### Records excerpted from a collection
Content starts

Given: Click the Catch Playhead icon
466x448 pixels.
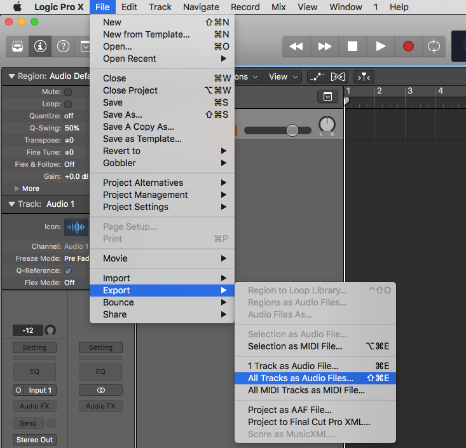Looking at the screenshot, I should 364,77.

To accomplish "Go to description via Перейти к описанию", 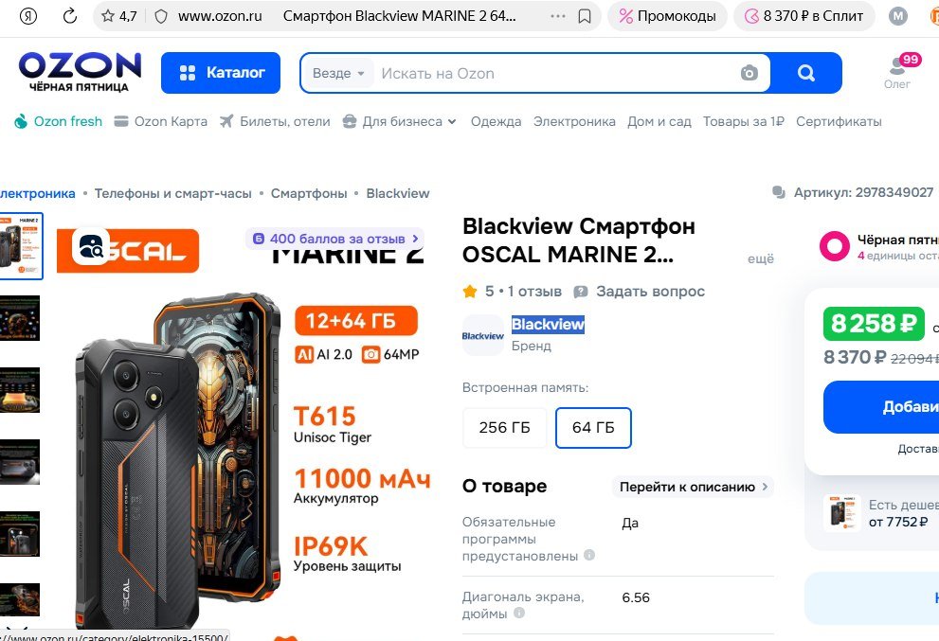I will (693, 487).
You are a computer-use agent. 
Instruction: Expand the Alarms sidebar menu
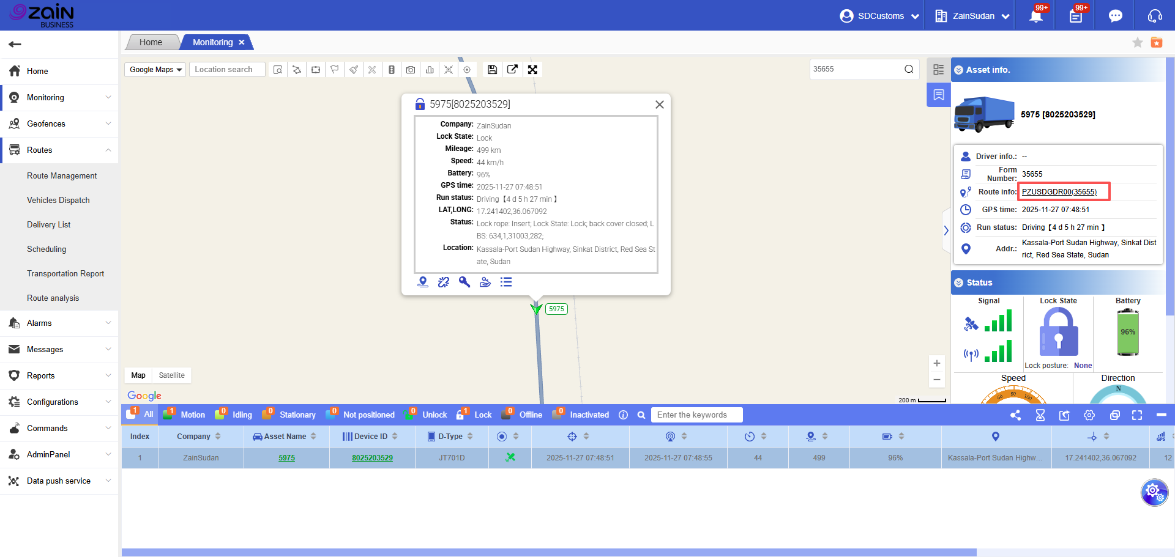[59, 323]
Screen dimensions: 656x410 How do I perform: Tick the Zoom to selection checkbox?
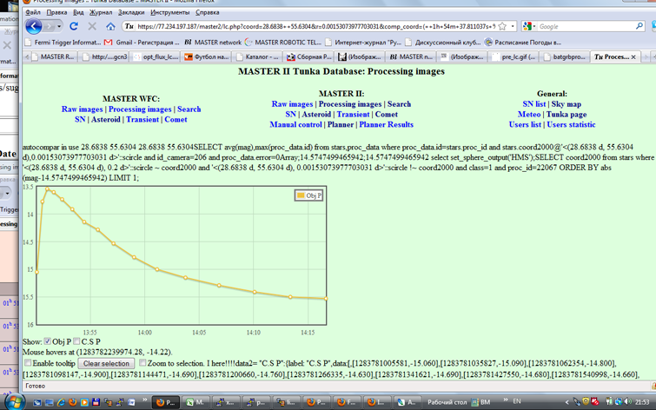pyautogui.click(x=142, y=363)
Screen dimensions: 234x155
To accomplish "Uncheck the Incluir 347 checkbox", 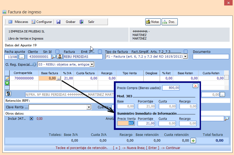I will coord(31,119).
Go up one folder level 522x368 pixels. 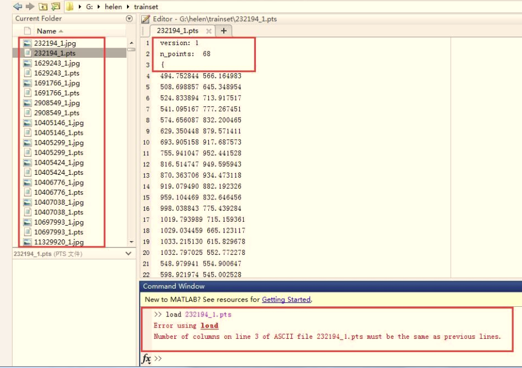click(x=43, y=7)
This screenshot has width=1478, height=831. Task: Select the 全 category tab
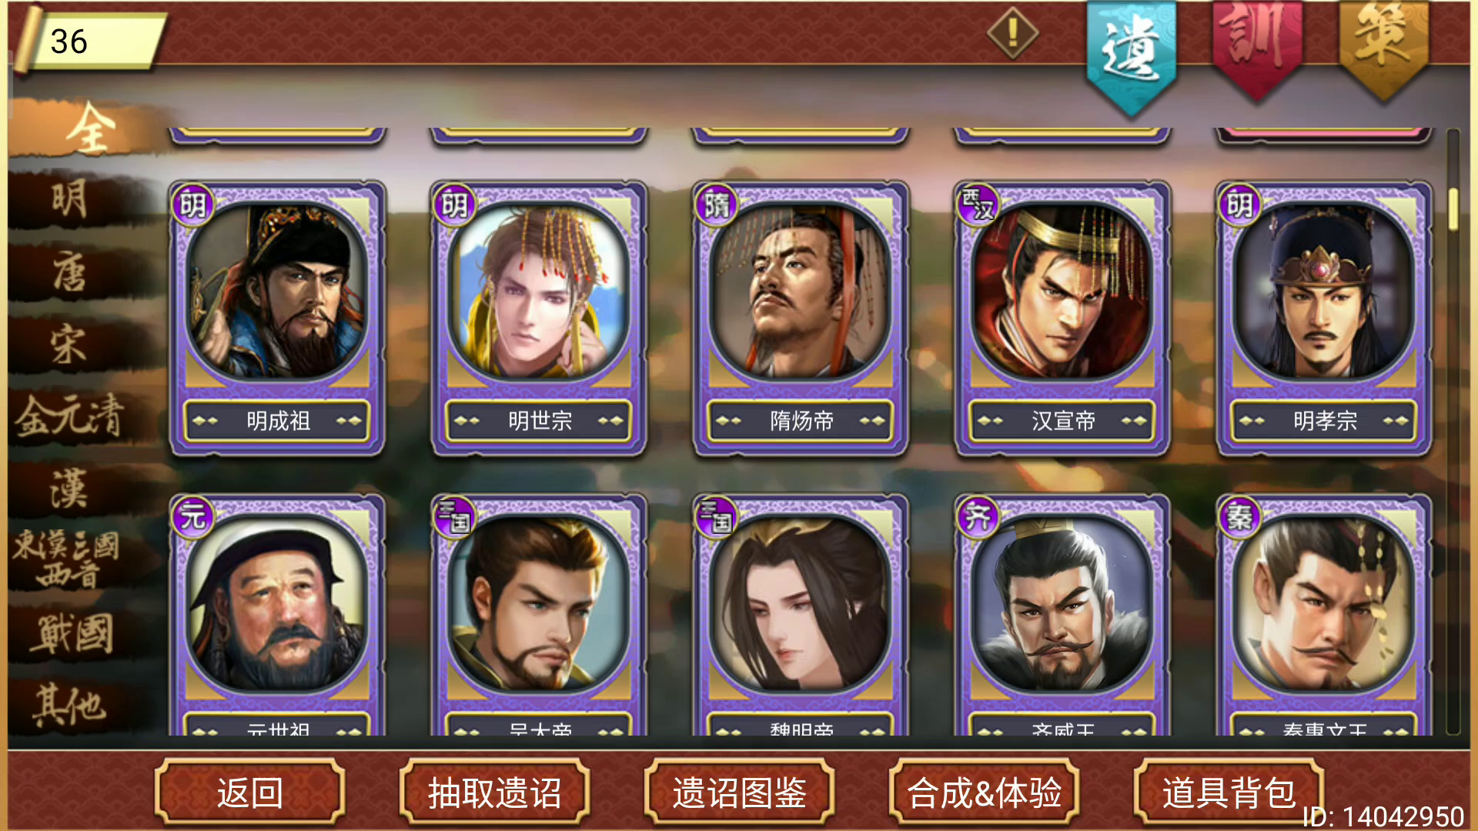(x=89, y=129)
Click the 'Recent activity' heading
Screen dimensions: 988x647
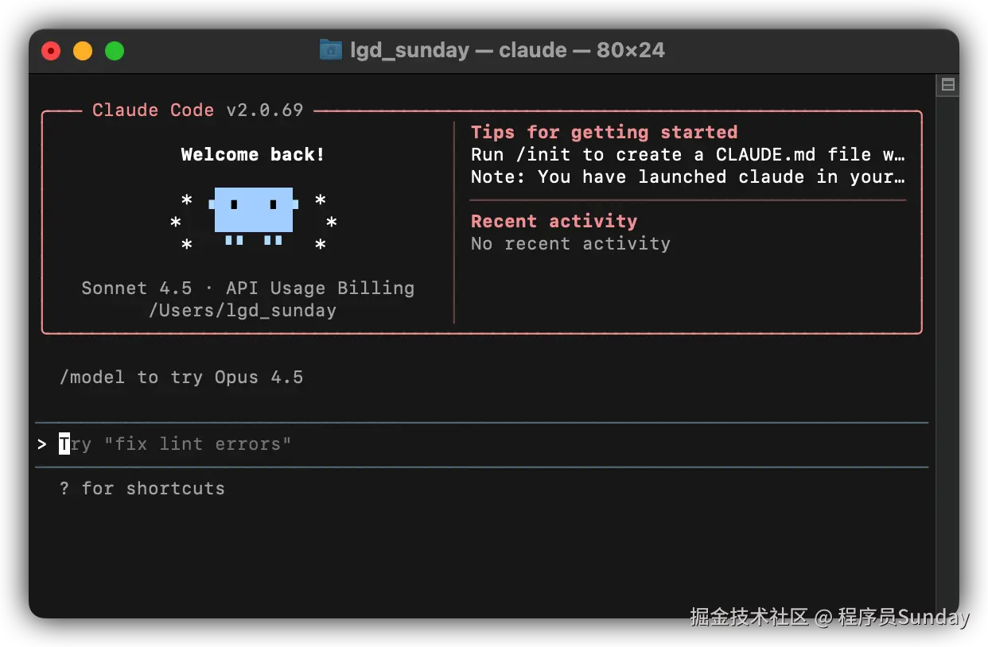pos(554,221)
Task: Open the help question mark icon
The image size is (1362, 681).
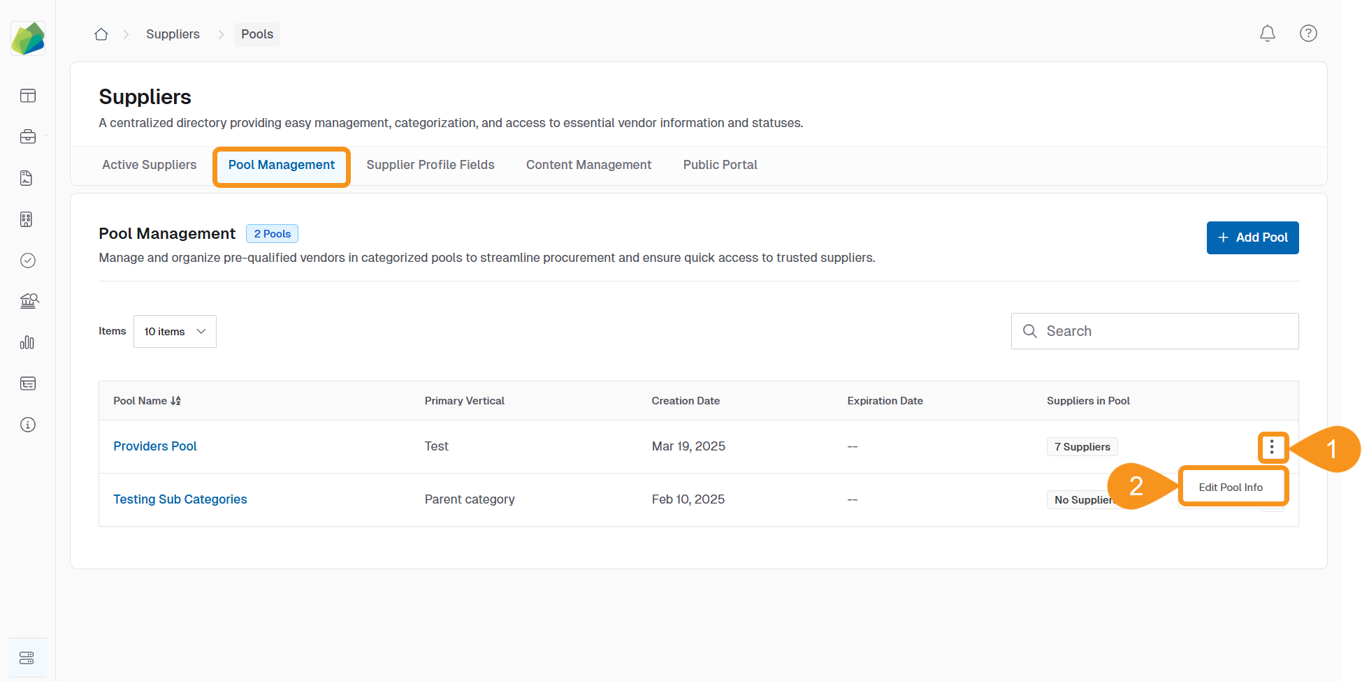Action: (x=1307, y=34)
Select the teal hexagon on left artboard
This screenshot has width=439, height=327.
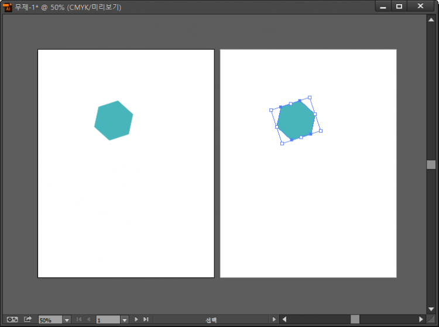pyautogui.click(x=114, y=121)
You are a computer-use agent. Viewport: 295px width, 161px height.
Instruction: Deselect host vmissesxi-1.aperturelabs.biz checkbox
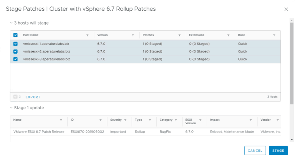(x=15, y=44)
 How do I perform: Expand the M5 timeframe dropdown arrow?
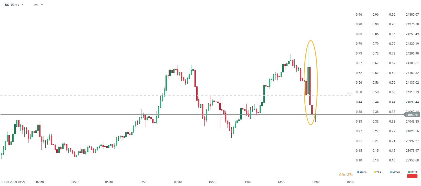point(42,5)
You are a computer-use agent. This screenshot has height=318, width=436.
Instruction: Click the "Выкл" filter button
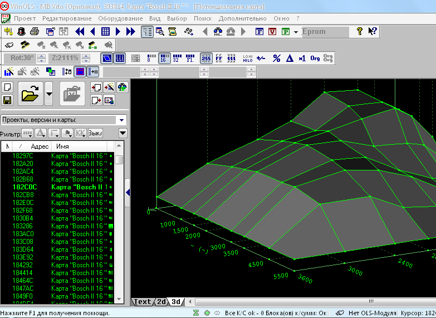[x=95, y=133]
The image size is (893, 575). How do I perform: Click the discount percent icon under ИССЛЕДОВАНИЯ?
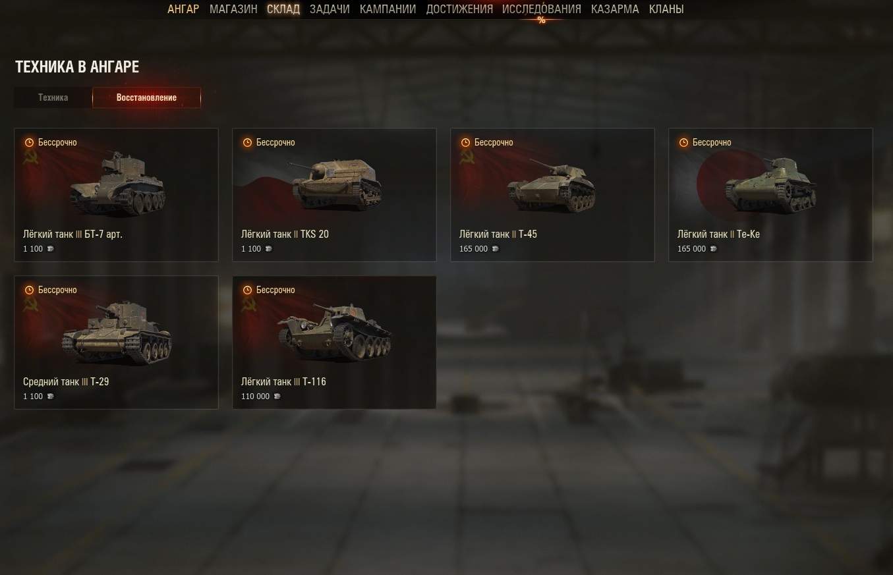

Content ends

### Task
Exact copy, no pictures. Write out the lines in the entries above, starting with the line with "Click the 'Recent activity' heading" and going on through the line with "Select the teal hexagon on left artboard", keeping both.

### Written response
Click the 'Recent activity' heading
Screen dimensions: 988x647
pos(554,221)
Task: Open the help question mark icon
The image size is (1362, 681).
Action: (x=1307, y=34)
Select the teal hexagon on left artboard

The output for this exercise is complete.